● RECORDS FOR THIS TASK:
━━━━

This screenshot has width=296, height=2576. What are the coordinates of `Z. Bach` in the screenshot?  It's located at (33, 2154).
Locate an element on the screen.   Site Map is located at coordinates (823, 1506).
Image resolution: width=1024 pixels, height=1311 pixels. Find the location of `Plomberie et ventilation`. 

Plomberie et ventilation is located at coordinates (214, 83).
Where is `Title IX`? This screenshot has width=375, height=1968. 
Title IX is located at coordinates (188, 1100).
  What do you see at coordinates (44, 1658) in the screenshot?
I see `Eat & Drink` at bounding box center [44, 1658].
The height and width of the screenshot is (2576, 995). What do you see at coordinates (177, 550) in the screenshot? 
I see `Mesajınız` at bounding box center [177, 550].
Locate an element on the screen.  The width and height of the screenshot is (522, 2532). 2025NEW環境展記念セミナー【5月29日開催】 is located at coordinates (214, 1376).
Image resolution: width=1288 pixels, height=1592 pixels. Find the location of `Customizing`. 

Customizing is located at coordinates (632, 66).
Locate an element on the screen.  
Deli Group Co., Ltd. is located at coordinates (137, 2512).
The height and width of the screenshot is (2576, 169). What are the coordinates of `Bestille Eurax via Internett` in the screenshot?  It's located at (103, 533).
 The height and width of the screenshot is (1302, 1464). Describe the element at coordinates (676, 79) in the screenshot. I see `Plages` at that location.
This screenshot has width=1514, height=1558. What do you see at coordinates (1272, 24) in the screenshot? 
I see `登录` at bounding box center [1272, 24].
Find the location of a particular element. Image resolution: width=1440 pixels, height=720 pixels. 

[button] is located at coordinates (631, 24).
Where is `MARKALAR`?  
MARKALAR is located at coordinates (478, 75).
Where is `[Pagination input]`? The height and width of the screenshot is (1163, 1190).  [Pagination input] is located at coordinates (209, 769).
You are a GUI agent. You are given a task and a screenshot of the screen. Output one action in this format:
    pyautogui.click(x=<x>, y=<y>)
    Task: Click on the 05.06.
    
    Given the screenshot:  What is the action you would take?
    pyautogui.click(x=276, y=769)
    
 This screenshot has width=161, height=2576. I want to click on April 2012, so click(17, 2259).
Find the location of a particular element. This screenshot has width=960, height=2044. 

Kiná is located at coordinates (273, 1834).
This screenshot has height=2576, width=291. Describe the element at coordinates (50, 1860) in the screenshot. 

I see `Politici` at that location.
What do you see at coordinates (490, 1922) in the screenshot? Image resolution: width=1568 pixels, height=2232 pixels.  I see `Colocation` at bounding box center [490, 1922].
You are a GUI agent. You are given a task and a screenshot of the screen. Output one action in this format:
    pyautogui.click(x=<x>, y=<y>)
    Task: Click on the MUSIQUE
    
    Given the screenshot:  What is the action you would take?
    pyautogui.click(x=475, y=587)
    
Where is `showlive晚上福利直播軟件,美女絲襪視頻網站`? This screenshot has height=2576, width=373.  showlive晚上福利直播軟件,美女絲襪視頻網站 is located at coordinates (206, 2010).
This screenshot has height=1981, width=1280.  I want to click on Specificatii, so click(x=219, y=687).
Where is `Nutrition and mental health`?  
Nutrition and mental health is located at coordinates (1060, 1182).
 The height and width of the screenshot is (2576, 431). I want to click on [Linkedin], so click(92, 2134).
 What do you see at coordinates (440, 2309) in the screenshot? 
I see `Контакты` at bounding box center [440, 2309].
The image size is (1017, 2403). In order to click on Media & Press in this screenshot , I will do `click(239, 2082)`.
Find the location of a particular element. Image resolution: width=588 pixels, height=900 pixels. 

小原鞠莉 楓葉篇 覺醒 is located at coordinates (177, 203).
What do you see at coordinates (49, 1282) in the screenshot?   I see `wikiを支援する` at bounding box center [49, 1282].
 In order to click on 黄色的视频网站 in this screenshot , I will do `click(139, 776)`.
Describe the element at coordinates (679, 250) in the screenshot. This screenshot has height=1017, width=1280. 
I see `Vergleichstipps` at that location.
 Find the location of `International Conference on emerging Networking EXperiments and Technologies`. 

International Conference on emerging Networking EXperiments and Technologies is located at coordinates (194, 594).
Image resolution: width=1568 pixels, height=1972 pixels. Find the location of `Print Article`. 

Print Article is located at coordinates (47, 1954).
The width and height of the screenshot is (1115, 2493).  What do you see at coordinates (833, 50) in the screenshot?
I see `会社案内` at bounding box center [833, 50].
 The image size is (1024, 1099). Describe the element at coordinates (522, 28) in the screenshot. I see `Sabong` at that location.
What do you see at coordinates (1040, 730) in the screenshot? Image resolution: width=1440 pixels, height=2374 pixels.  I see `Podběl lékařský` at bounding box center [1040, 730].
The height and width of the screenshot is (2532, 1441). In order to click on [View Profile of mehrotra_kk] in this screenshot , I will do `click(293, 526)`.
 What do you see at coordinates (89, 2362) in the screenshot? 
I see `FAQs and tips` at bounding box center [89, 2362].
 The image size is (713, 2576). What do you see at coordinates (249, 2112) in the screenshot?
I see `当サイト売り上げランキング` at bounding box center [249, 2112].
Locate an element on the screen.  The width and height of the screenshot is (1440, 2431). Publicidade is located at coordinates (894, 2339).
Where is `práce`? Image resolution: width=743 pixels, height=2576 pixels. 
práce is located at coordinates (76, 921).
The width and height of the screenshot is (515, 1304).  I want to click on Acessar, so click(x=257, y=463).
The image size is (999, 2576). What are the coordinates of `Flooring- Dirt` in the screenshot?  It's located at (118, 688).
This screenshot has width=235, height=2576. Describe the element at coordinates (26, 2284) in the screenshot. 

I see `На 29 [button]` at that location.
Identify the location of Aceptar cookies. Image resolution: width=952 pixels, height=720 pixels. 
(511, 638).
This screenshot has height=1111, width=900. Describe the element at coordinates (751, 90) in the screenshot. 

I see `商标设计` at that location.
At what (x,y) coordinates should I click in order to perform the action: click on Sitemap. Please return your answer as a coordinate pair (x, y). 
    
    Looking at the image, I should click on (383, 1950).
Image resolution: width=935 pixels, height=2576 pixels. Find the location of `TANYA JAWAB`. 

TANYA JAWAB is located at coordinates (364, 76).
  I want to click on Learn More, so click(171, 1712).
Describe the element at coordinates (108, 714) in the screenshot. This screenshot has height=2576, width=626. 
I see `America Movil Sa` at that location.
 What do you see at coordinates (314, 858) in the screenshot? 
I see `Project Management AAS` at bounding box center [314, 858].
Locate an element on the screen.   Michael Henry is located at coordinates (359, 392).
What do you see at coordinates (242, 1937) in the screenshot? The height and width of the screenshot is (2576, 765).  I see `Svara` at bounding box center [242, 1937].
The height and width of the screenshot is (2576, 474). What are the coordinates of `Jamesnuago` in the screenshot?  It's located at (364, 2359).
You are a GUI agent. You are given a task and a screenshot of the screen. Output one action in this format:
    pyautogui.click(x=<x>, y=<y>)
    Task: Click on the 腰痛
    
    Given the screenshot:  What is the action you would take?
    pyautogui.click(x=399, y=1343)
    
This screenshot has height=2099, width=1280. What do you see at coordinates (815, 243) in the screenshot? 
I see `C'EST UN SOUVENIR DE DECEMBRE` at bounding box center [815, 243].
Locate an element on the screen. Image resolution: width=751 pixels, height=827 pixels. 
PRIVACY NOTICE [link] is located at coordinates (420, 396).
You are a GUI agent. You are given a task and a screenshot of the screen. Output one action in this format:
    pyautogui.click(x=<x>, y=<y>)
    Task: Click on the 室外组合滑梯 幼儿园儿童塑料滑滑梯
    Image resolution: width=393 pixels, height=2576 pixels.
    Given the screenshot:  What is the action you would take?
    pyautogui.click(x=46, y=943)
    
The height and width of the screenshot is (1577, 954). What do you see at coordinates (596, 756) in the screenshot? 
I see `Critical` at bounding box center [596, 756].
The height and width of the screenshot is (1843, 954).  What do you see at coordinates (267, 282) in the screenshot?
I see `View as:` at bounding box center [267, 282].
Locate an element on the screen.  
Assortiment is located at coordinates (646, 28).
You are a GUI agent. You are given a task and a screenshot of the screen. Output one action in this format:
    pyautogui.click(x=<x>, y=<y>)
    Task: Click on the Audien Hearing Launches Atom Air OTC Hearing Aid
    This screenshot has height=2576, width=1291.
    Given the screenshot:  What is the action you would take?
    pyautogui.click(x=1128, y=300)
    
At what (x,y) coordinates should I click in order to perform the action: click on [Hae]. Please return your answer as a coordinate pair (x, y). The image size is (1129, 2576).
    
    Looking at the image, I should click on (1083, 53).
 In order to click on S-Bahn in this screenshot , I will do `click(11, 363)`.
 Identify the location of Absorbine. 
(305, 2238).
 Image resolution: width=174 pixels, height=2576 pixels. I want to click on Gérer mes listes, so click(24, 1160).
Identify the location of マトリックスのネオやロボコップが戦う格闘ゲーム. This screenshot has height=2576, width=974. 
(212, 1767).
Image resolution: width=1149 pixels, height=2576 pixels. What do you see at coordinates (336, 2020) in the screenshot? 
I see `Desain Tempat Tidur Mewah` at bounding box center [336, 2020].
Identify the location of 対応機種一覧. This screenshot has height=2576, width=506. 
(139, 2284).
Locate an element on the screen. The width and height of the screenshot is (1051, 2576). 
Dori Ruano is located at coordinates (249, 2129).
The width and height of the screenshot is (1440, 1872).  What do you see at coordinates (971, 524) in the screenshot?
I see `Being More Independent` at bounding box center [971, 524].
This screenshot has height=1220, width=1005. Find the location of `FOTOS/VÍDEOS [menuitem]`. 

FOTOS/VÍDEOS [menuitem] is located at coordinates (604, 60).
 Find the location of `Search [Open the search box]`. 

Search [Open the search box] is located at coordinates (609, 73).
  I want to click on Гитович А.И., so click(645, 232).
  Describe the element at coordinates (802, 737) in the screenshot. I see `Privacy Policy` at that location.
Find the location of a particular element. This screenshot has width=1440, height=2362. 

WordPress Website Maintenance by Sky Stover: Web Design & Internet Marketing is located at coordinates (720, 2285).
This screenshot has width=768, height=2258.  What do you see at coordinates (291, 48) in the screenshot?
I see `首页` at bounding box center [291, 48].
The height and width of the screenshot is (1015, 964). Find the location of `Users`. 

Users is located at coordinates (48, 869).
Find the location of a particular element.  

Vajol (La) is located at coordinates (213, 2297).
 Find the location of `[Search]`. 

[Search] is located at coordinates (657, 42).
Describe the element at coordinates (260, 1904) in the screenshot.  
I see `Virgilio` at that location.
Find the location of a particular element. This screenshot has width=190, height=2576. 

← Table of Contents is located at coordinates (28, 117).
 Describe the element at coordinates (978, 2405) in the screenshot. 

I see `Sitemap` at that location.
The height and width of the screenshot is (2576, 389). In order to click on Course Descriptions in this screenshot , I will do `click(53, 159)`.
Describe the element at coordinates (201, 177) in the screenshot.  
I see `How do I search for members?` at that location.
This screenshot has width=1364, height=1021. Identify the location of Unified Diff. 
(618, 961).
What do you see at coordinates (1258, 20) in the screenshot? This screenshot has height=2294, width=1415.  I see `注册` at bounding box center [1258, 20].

━━━━

Put the lines from the one containing "has width=375, height=1968." through the one containing "Customizing is located" into a JSON list of strings, one string per line, with blank lines left out.

[
  "Where is `Title IX`? This screenshot has width=375, height=1968. ",
  "Title IX is located at coordinates (188, 1100).",
  "  What do you see at coordinates (44, 1658) in the screenshot?",
  "I see `Eat & Drink` at bounding box center [44, 1658].",
  "The height and width of the screenshot is (2576, 995). What do you see at coordinates (177, 550) in the screenshot? ",
  "I see `Mesajınız` at bounding box center [177, 550].",
  "Locate an element on the screen.  The width and height of the screenshot is (522, 2532). 2025NEW環境展記念セミナー【5月29日開催】 is located at coordinates (214, 1376).",
  "Image resolution: width=1288 pixels, height=1592 pixels. Find the location of `Customizing`. ",
  "Customizing is located at coordinates (632, 66)."
]